For ops that don’t need a full apply (drain a server, set a weight, clear a counter), there’s a separate set of runtime endpoints that hit HAProxy’s admin socket directly — no reload, no snapshot, in-memory only.
Authentication
Mint a long-lived API token once, store the wire format in your secret manager:
# As admin via cookie session first
TOKEN_RESP=$(curl -ksb cookies.txt \
-X POST -H 'content-type: application/json' \
-d '{"name":"ci-pipeline"}' \
https://patchpanel.example.com:8099/api/api-tokens)
PP_TOKEN=$(echo "$TOKEN_RESP" | jq -r .wire)
# pp_a1b2c3d4.0123456789abcdef0123456789abcdef — store immediately
Wire format: pp_<8-hex>.<32-hex>. Send as Bearer on every call:
curl -H "Authorization: Bearer $PP_TOKEN" \
https://patchpanel.example.com:8099/api/state
Tokens are bcrypt-hashed at rest — no recovery path. Lose the wire, mint a new one + revoke the old via DELETE /api/api-tokens/{keyId}. See Authentication for the full token model.
The state document pattern (the spine)
# 1. Pull the canonical state
curl -fs -H "Authorization: Bearer $PP_TOKEN" \
https://patchpanel.example.com:8099/api/state > state.json
# 2. Patch it locally — jq, yq, jsonnet, or whatever
jq '.acls[0].values += ["newhost.example.com"]' state.json > state.next.json
# 3. Push it back — pipeline runs render → validate → swap → reload → snapshot
curl -fs -X PUT -H "Authorization: Bearer $PP_TOKEN" \
-H 'content-type: application/json' \
-d @state.next.json \
https://patchpanel.example.com:8099/api/state
Status codes you’ll see on PUT /api/state:
| Code | What it means | Body shape |
|---|---|---|
200 | Applied; HAProxy reloaded; snapshot + audit written | The persisted state |
422 | Zod schema validation failed | {error, issues: [...]} with Zod’s issue list |
502 | haproxy -c rejected the rendered cfg, OR the master-socket reload failed; rolled back | {error, output, hints: [...]} — output is HAProxy’s stderr, hints is patchpanel’s parsed structured guesses |
409 | State not initialized (very rare — only on a corrupted-from-day-zero install) | {error} |
Idempotent: the state document is the full desired state.
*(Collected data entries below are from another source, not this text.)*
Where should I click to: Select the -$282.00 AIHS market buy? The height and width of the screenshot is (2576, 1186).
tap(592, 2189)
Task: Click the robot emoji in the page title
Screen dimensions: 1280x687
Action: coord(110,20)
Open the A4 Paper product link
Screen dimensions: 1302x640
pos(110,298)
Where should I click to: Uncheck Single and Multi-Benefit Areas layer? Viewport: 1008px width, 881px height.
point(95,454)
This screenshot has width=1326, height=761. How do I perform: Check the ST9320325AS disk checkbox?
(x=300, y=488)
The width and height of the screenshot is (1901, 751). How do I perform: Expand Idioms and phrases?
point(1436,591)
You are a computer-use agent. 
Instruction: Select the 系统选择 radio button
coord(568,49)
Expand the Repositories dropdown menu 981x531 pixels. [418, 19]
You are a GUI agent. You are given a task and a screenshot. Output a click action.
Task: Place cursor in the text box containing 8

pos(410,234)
PUTting the same document twice is a no-op (well, it still rerenders + reloads, but the resulting cfg is identical).
Certificate automation
Let’s Encrypt: trigger a renewal
# All certs
curl -fs -X POST -H "Authorization: Bearer $PP_TOKEN" \
-H 'content-type: application/json' \
-d '{"force":false}' \
https://patchpanel.example.com:8099/api/certificates/renew
# One cert by id
curl -fs -X POST -H "Authorization: Bearer $PP_TOKEN" \
-H 'content-type: application/json' \
-d '{"force":false}' \
https://patchpanel.example.com:8099/api/certificates/<certId>/renew
Pass "force": true for --force-renewal (ignores certbot’s not-yet-due check). The 200 response includes a results[] array with per-cert outcome and a reload: {ok, error} block for the post-renewal HAProxy reload.
BYO certs: upload PEMs
Two-step: upload the bytes, then add the state entry.
# Step 1: upload PEMs
curl -fs -X POST -H "Authorization: Bearer $PP_TOKEN" \
-H 'content-type: application/json' \
-d @- https://patchpanel.example.com:8099/api/byo-certs/upload <<EOF
{
"name": "internal-app",
"fullchainPem": "$(awk '{printf "%s\\n", $0}' fullchain.pem)",
"privkeyPem": "$(awk '{printf "%s\\n", $0}' privkey.pem)"
}
EOF
# Step 2: add the cert to state.tls.certs + state.tls.providers
# (read state.json, jq it, PUT back)
The byo-certs/upload endpoint validates the PEM pair (privkey matches leaf, returns SANs + notAfter) and writes <byoCertsDir>/<name>/{fullchain,privkey,cert}.pem mode 0600. The state entry must be added separately via PUT /api/state.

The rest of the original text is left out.